### The task
Repeat the listing that comes next, leaving nothing out and changing nothing.
-------- Supplied material
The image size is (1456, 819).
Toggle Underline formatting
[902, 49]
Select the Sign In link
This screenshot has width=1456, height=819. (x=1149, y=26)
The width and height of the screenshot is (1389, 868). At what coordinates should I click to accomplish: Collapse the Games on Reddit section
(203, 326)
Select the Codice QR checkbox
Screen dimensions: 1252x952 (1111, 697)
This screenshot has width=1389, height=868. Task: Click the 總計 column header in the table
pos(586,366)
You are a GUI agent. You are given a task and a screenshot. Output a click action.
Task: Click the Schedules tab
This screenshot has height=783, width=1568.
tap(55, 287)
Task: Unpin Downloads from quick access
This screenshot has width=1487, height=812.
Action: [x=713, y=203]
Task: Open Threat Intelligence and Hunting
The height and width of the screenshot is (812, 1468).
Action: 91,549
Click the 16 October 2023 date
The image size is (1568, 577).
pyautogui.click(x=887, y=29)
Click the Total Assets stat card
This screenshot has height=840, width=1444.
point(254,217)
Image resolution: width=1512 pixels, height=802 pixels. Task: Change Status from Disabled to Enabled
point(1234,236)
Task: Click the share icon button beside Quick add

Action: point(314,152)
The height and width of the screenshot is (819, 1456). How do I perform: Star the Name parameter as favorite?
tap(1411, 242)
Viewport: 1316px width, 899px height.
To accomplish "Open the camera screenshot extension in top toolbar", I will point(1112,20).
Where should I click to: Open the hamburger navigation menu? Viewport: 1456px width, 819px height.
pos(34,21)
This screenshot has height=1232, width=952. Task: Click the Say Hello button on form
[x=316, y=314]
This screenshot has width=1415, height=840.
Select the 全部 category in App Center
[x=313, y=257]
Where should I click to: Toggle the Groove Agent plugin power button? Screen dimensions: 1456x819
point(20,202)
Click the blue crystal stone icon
----------------
### Written answer
The image size is (1456, 819).
Toggle Underline formatting
[902, 49]
Select the Sign In link
This screenshot has width=1456, height=819. (x=1149, y=26)
The width and height of the screenshot is (1389, 868). At what coordinates should I click to accomplish: Collapse the Games on Reddit section
(203, 326)
Select the Codice QR checkbox
Screen dimensions: 1252x952 (1111, 697)
This screenshot has width=1389, height=868. Task: Click the 總計 column header in the table
pos(586,366)
You are a GUI agent. You are given a task and a screenshot. Output a click action.
Task: Click the Schedules tab
This screenshot has height=783, width=1568.
tap(55, 287)
Task: Unpin Downloads from quick access
This screenshot has width=1487, height=812.
Action: [x=713, y=203]
Task: Open Threat Intelligence and Hunting
The height and width of the screenshot is (812, 1468).
Action: 91,549
Click the 16 October 2023 date
The image size is (1568, 577).
pyautogui.click(x=887, y=29)
Click the Total Assets stat card
This screenshot has height=840, width=1444.
point(254,217)
Image resolution: width=1512 pixels, height=802 pixels. Task: Change Status from Disabled to Enabled
point(1234,236)
Task: Click the share icon button beside Quick add

Action: point(314,152)
The height and width of the screenshot is (819, 1456). How do I perform: Star the Name parameter as favorite?
tap(1411, 242)
Viewport: 1316px width, 899px height.
To accomplish "Open the camera screenshot extension in top toolbar", I will point(1112,20).
Where should I click to: Open the hamburger navigation menu? Viewport: 1456px width, 819px height.
pos(34,21)
This screenshot has height=1232, width=952. Task: Click the Say Hello button on form
[x=316, y=314]
This screenshot has width=1415, height=840.
Select the 全部 category in App Center
[x=313, y=257]
Where should I click to: Toggle the Groove Agent plugin power button? Screen dimensions: 1456x819
point(20,202)
Click the blue crystal stone icon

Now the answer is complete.